Dataset entries –
----------

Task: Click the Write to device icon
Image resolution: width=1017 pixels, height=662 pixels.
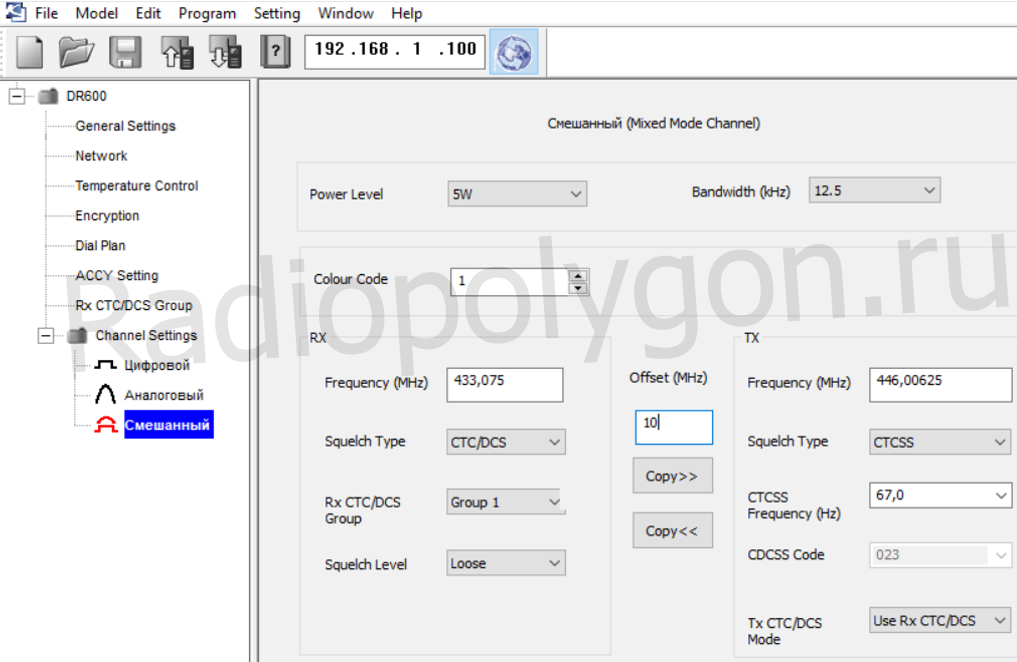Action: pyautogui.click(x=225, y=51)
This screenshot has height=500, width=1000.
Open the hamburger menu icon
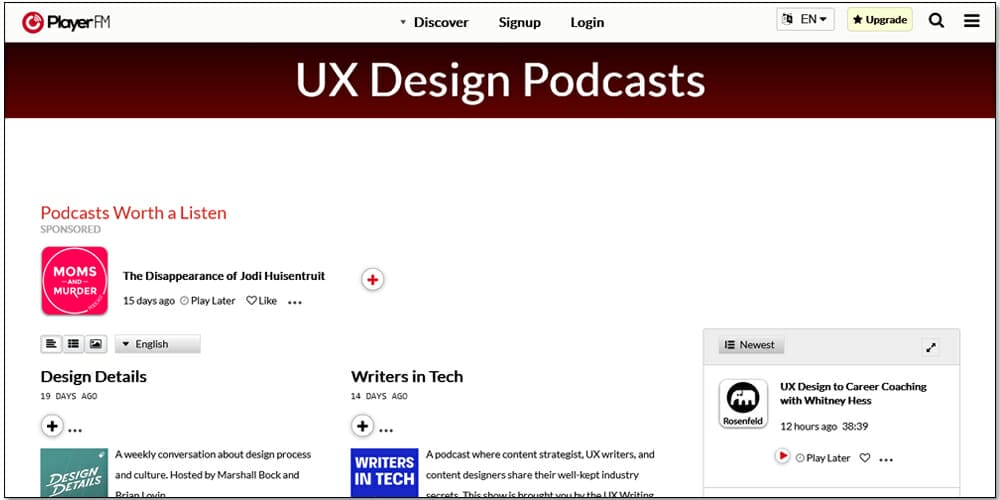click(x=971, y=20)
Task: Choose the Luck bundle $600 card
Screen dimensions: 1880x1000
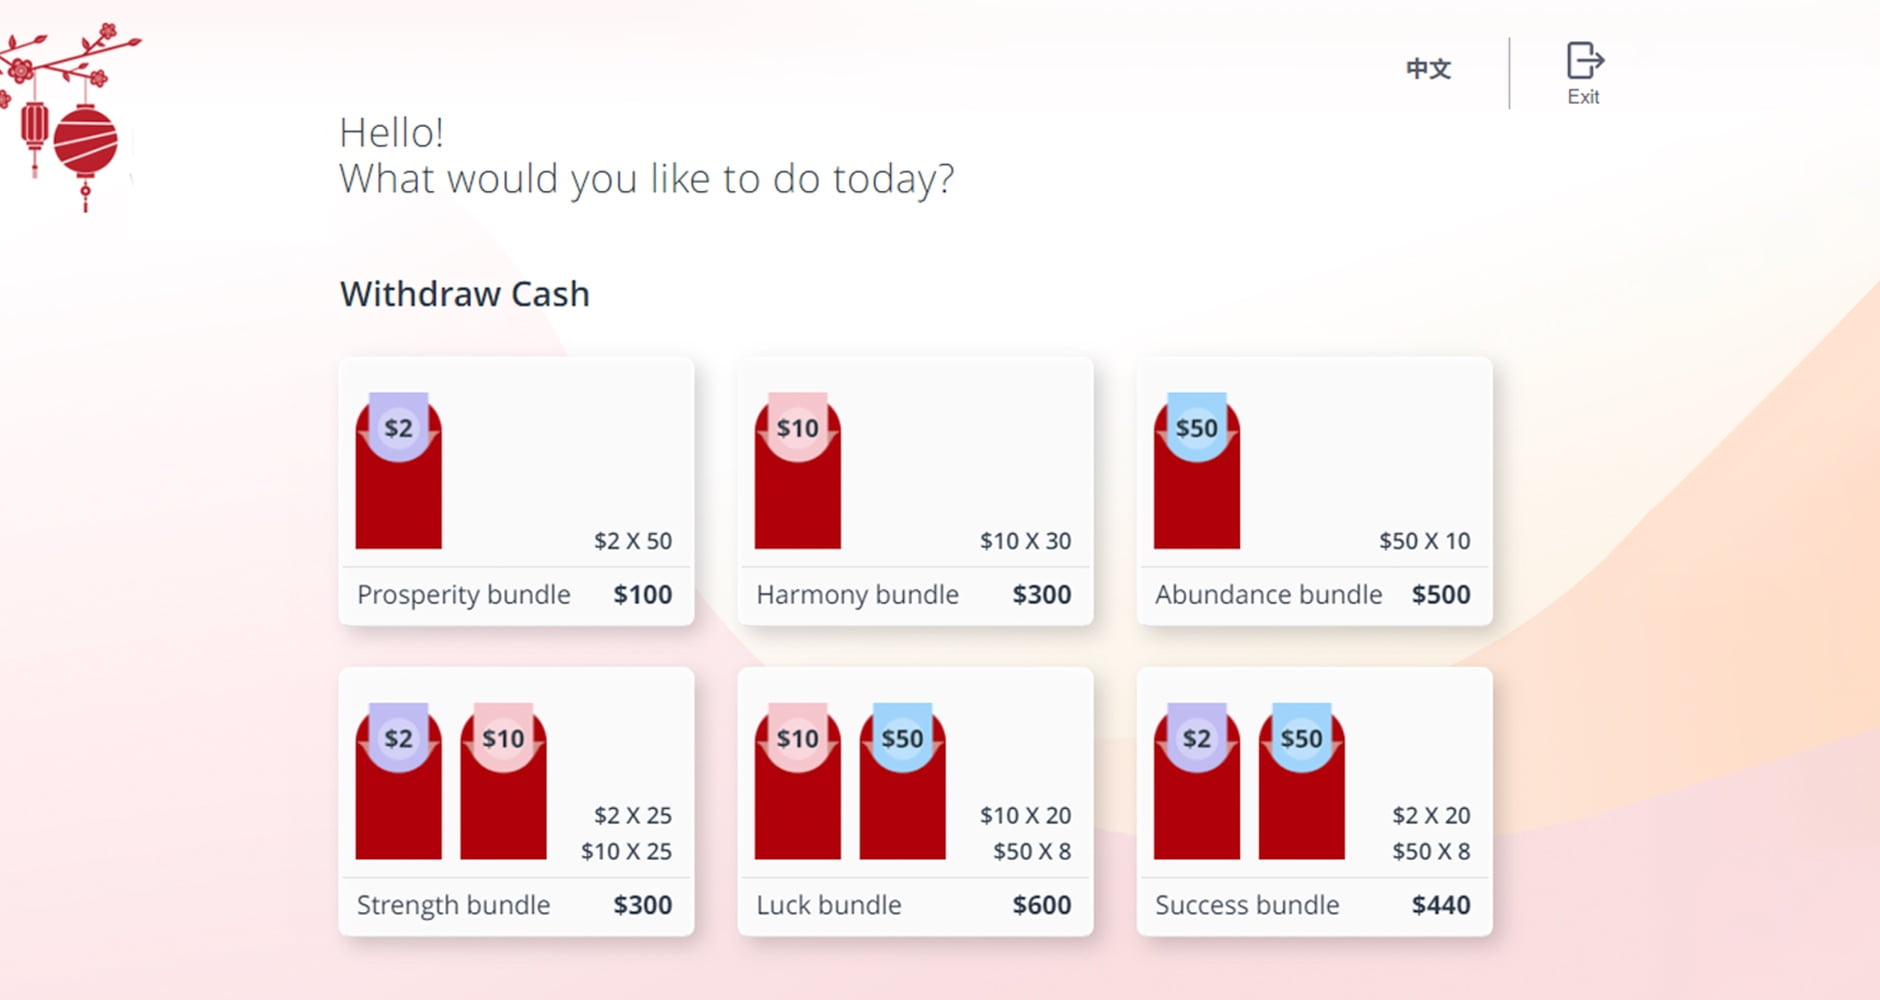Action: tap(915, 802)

----------

What to produce – Write out the entries above word for word. Do not include the pictures.

Task output –
Task: Click the Write to device icon
Image resolution: width=1017 pixels, height=662 pixels.
Action: pyautogui.click(x=225, y=51)
This screenshot has height=500, width=1000.
Open the hamburger menu icon
click(x=971, y=20)
Task: Choose the Luck bundle $600 card
Screen dimensions: 1880x1000
Action: tap(915, 802)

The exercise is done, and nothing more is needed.